Today's investors are more cautious

A recent Market Watch, advising investors, addresses the lesson of a bear market: stick with what you know. Municipal bonds have historically been viewed as a safe haven. However, the recent downgrades of bond insurers, the failing of the rating agencies and the rapidly worsening municipal budget deficits underscore the importance of the above lesson. General Obligation Bonds (GOBs) are very safe because they are backed by the full faith and credit of the issuing jurisdiction and are senior to all other obligations of the municipality. 

Functionality of the facility is limited 

In 1995 the Louisiana Department of Corrections entered into a "cooperative endeavor agreement" with the City of Tallulah and Trans-American Development Associates (TADA) for the construction, financing and operation of a secure juvenile facility. The facility was refinanced with bonds by the state's operating contract with TADA. After several years of reported abusive conditions, the state, upon taking control of the facility, wanted to shut the facility down. Before doing this, however, lawmakers were warned by rating agencies that a decision to break the juvenile prison lease could damage the state's bond rating. The bond controversy delayed the closure of the facility by a year. Instead of the state turning the facility into a much needed learning center for the area, it was forced to reopen it as an adult prison in order to justify the lease payments to voters.

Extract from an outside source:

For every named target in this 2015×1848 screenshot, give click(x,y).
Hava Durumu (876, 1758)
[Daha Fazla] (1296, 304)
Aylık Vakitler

Easy money may result in wasteful or risky spending

Lack of rational planning will result in the slippage between supply and demand of prison beds. Unable to issue tax obligation bonds, Willacy County, Texas borrowed nearly three times more money to build a jail twice the size needed hoping to market the excess to federal government. The expected detainees never came. The county was forced to pay bondholders out of its general funds and commissioners reported that the county risked losing control of the facility.